The effects of chronic estrogen (E2), rat prolactin (rPRL), modified ovine prolactin (mPRL) administration on motor behavior (inclined screen performance) and striatal dopamine (DA) (D2subtype) receptor concentrations were examined in senescent (greater than 24 months of age) female rats, mPRL possesses no lactotrophic activity. Administration of either E2 or rPRL was effective in improving both inclined screen performance (increased time that the animal could remain on the screen by 95 and 413 s, respectively, compared to highest pre-injection performance) and striatal D2 receptor concentrations (14 and 20% respectively).

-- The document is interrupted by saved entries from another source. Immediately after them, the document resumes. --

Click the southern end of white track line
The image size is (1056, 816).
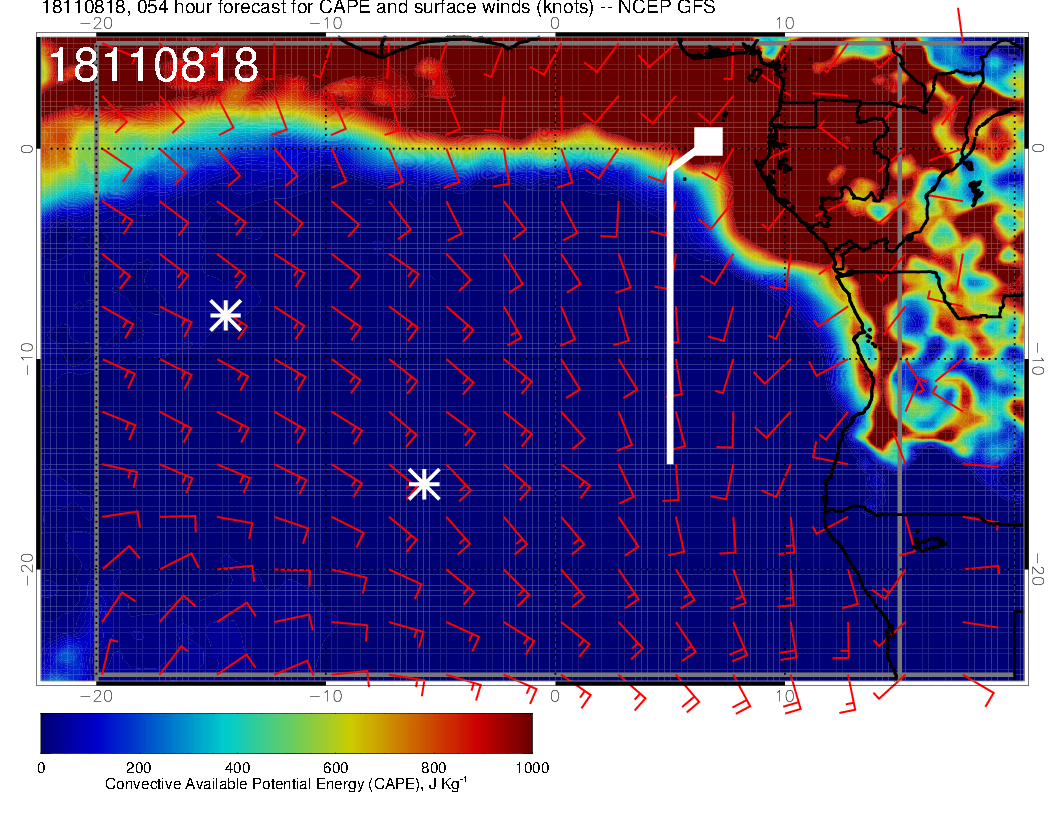670,460
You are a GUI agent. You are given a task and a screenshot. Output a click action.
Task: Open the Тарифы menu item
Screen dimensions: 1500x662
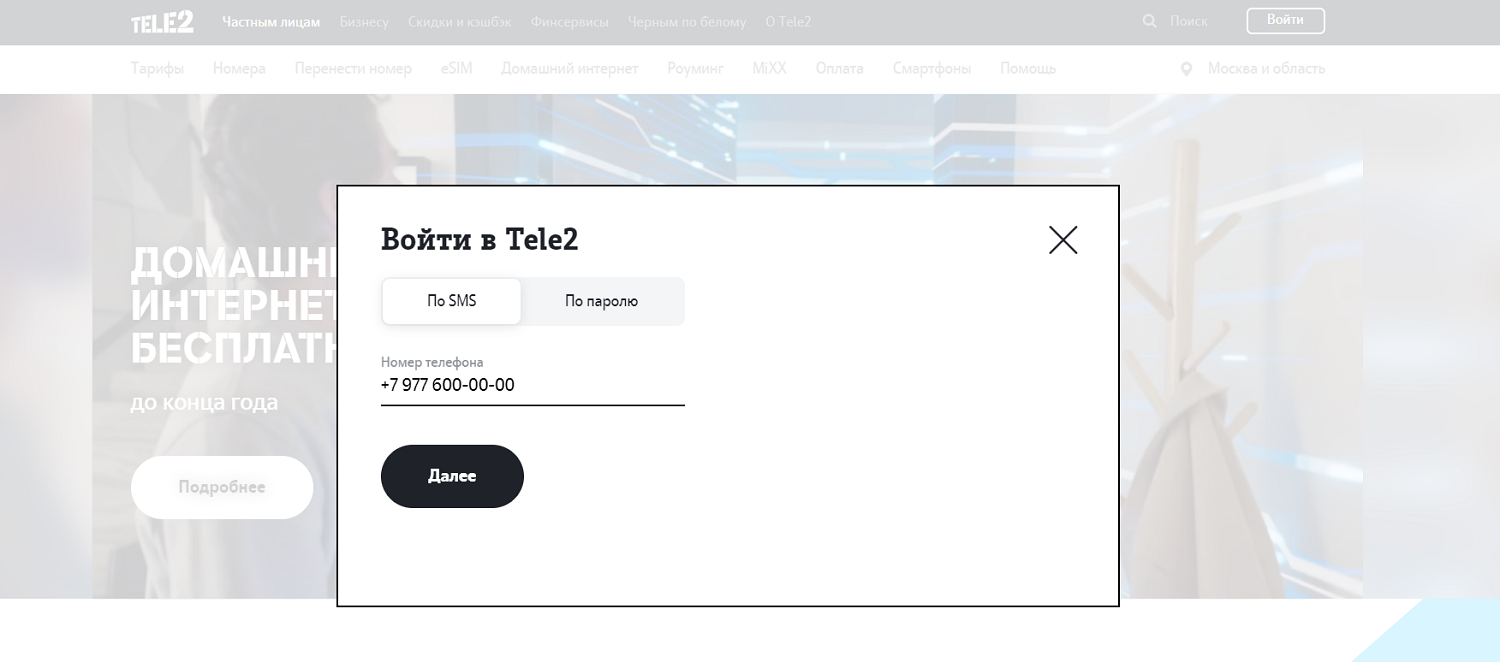tap(157, 69)
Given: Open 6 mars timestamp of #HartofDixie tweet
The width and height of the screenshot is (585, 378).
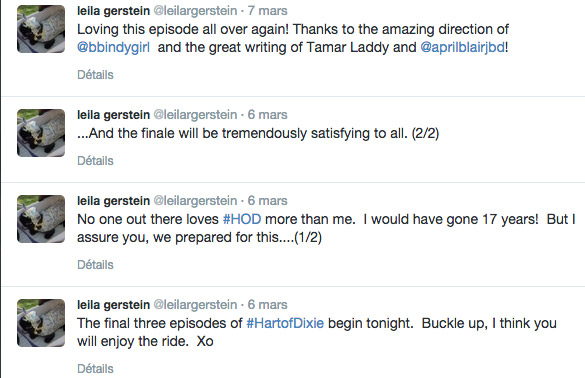Looking at the screenshot, I should [x=268, y=304].
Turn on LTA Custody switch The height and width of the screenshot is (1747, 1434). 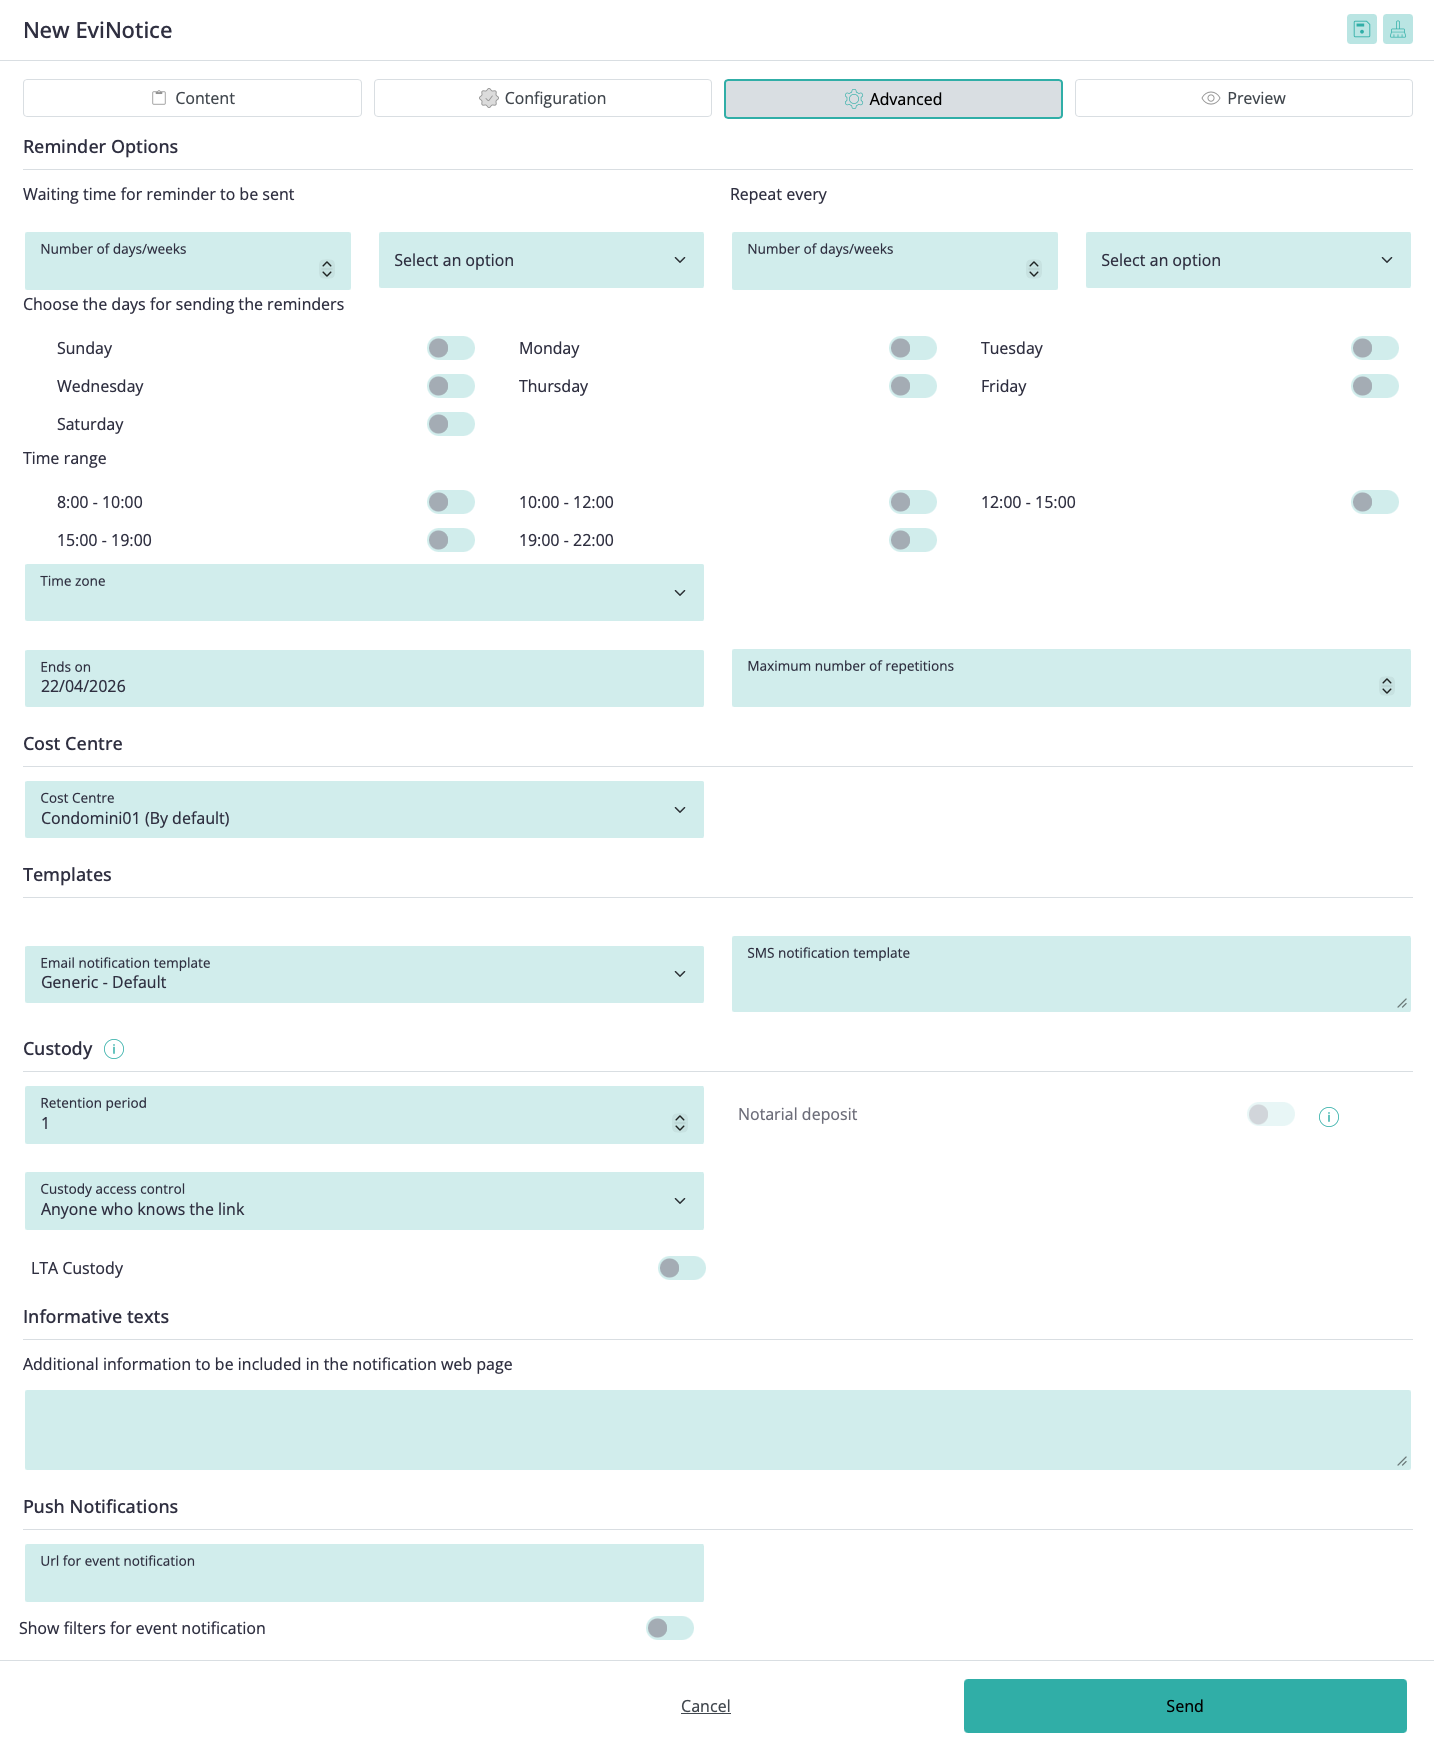681,1268
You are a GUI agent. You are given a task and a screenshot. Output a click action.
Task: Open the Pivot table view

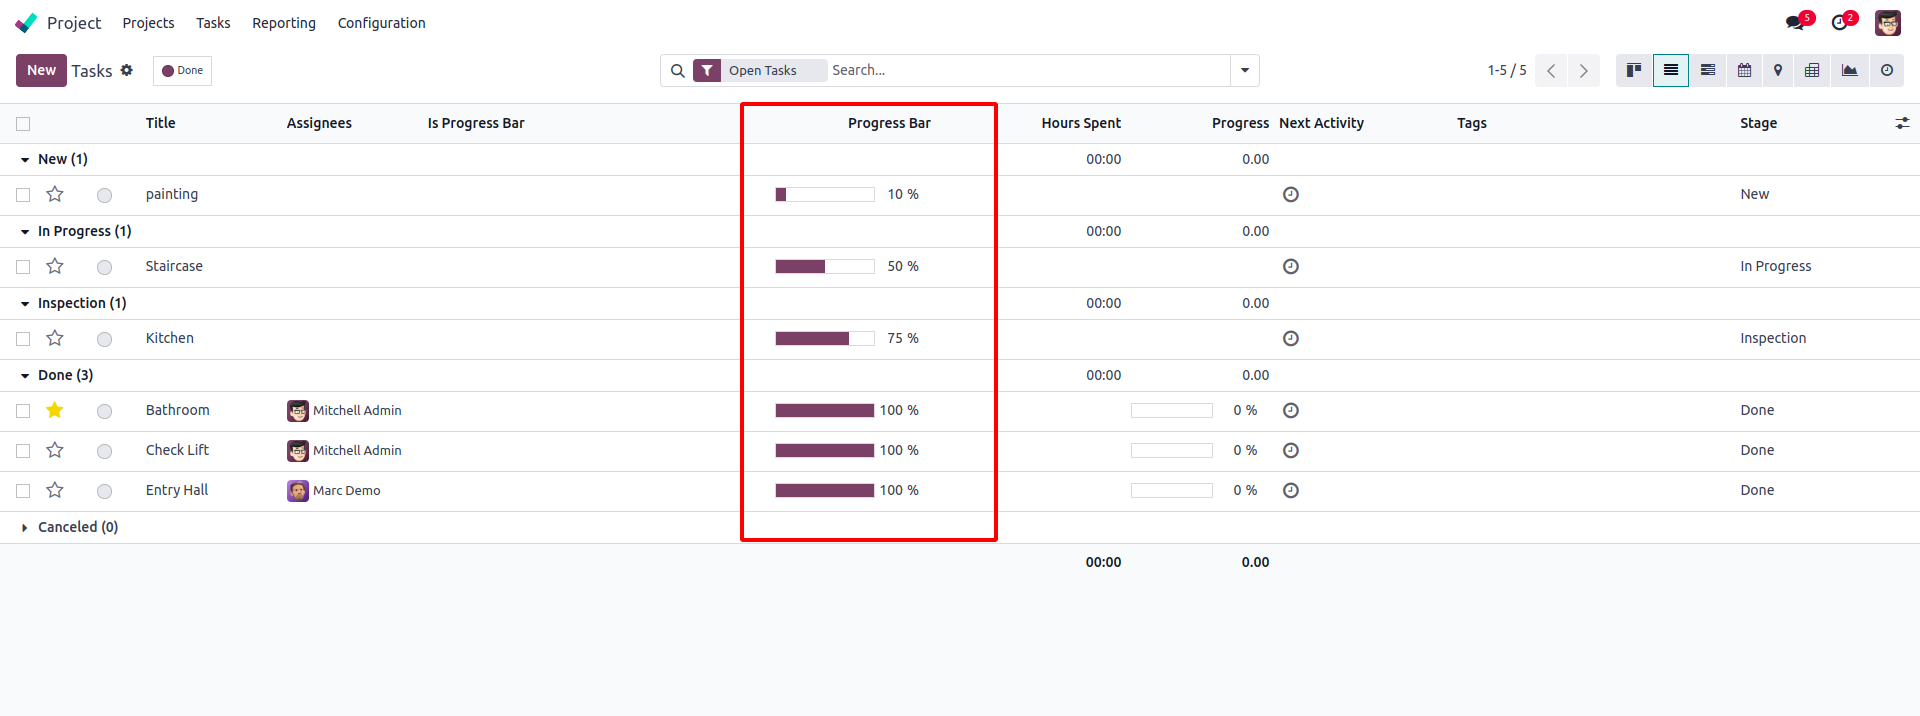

These were indications, however, from separate analyses that improvements in inclined screen performance were seen prior to any increases in striatal D2 receptor concentrations. These early performance increases seemed instead to be the result of improved muscarinic receptor control over striatal DA autoreceptor function. Later improvements in inclined screen performance (at 6-7 days after the E2 injections were begun) were more dependent on increased striatal DA receptor concentrations. A second set of experiments which involved the injection of E2 into senescent male as well as female rats indicated that there were no sex differences in improvements in inclined screen performance, and that once the E2 injections were discontinued, performance returned to preadministration levels. The results are discussed in terms of two important processes that may be involved in mediating enhanced inclined screen performance following E2 administration: (1) enhancement of muscarinic receptor regulation of DA autoreceptor function; and (2) increases in striatal DA receptor density.